2. If we accept the traditional principle of parabolical ‘interpretation,’ in how far are we justified in seeking to interpret the circumstantial details so largely present in the parables? There are some who insist that every little detail is significant, and who regard that as the true method of interpretation which seeks to find some spiritual truth to correspond to every item of the illustration. ‘Quanto enim plus solidae veritatis,’ says Vitringa (quoted by Trench, ch. iii.) ‘ex Verbo Dei eruerimus, si nihil obstet, tanto magis divinam commendabimus sapientiam.’ Teelman (quoted by Jülicher, Die Gleichnisreden Jesu, i. p. 270) insists that in every parable every word must be significant. And Petersen (ib. p. 271) maintains that Christ never introduces the slightest detail into any parable which is not designed to correspond to something in the interpretation. On the other hand, it has been generally recognized that there are limits beyond which the details of the illustration must not be pressed. ‘Sunt autem quae et simpliciter posita sunt,’ says Tert. (de Pudic. 9), ‘ad struendam et disponendam et texendam parabolam.’ Chrysostom (in Mt. Hom. lxiv. 3) lays down the rule: οὑδὲ χρὴ πάντα τὰ ἐν ταῖς παραβολαῖς κατὰ λέξιν περιεργάζεσθαι, ἀλλὰ τὸν σκοπὸν μαθόντας, διʼ δν συνετέθη, τοῦτον δρέπεσθαι καὶ μηδὲν πολυπραγμονεῖν περαιτέρω. But great difference of opinion exists, even among those who profess to observe Chrysostom’s canon, as to where the πολυπραγμονεῖν begins. Indeed, if the principle of ‘interpretation’ be admitted at all, if the parables, as such treatment of them involves, in spite of all protest to the contrary, are really allegories, it is difficult to see on what ground a line can be drawn beyond which it is illegitimate to interpret the details. The more perfect the allegory, the more will it admit of interpretation down to the minutest circumstance. And so long as the significance attached to these details is relevant to the tenor of the whole, the interpreter may well demand on what ground it may be objected that the details in question are not to be regarded as symbolical. The artificiality of the method and the unsatisfactoriness of the conclusions may be urged as an objection to the general principle of parabolical ‘interpretation’ underlying such method, but on that principle the method itself appears thoroughly defensible.

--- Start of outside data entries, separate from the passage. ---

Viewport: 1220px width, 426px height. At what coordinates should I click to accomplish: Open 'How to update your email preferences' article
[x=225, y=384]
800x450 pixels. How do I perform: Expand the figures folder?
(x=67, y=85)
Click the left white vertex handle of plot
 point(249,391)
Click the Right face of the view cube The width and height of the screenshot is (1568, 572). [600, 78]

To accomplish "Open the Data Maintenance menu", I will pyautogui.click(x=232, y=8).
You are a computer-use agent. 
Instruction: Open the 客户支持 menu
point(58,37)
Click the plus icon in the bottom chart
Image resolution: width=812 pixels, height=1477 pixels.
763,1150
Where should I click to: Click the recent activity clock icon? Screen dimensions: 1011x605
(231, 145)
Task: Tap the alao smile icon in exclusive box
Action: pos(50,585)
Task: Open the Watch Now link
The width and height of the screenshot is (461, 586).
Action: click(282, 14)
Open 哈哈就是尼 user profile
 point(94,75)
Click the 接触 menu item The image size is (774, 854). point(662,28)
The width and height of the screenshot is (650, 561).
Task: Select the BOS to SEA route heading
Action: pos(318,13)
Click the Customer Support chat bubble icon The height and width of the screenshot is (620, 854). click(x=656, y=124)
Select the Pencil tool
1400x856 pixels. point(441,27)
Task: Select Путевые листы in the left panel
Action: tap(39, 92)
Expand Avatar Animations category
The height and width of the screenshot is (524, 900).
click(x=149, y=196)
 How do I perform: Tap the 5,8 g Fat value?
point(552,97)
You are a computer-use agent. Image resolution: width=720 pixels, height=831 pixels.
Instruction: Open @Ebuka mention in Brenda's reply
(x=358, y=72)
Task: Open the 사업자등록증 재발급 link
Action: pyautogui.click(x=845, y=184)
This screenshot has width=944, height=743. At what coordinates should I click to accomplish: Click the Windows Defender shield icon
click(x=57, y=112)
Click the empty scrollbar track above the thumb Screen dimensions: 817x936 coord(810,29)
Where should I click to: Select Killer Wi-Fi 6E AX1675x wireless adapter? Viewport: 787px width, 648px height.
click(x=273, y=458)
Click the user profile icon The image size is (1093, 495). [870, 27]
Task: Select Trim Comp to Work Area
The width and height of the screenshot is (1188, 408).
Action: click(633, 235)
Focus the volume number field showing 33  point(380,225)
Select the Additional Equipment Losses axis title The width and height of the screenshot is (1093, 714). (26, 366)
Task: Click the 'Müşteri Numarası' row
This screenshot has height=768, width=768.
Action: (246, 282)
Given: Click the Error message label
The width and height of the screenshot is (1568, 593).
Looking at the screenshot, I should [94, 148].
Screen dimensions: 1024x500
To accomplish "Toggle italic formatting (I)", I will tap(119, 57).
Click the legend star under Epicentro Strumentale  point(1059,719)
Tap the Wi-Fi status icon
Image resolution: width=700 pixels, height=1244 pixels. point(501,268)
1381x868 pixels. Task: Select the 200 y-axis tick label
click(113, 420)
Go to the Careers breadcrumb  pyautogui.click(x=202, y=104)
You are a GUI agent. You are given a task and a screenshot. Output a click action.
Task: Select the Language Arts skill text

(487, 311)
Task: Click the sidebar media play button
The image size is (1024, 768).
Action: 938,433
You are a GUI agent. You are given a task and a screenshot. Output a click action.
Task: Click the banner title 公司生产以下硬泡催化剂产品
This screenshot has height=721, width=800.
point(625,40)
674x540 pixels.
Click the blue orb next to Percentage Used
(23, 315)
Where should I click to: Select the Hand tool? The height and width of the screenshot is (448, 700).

3. If we reject the principle of parabolical ‘interpretation,’ does not the circumstantiality of the illustrations become mere useless ornament? This is an objection raised against those who contend that the parables are not to be regarded as allegories of which we have to seek the interpretation, but as comparisons between the principle involved in some case taken from everyday life and a similar principle which it is desired to establish in the spiritual sphere. Those who maintain this view insist that it is only the principles or relations involved in the two different spheres that are compared, not the details on either side. There is only the one point of comparison between the two cases, only the one lesson enforced by the parable. In answer to the objection that this seems to reduce the fulness of detail with which the illustrations are elaborated to mere useless ornament, it is replied that though the details are not regarded as significant in the symbolical sense, they are yet full of significance as serving to bring out with force and clearness the thought which it is the purpose of the parable to enforce. Were the illustrations not presented with such circumstantiality, they would not be so convincing as they are. The scene is brought vividly before our eyes; our interest is awakened, our sympathy enlisted. Many of the details which cause such trouble to the allegorical interpreters, as, e.g., the injustice of the Judge (Luke 18:1-8) and the fraudulence of the Steward (Luke 16:1-12), may easily be explained from this point of view. The injustice of the Judge serves to bring out more forcibly that it was the importunity of the widow that overcame him; the fraud of the Steward emphasizes the fact that it was for his wisdom alone that he was commended. And so with all the details with which the parables are supplied. There is no useless ornament. Every little touch serves to bring out more clearly the central thought enforced by the illustration, and so contributes to the effect of the parable.
Literature.—See the list at the end of article Parable.
G. Wauchope Stewart.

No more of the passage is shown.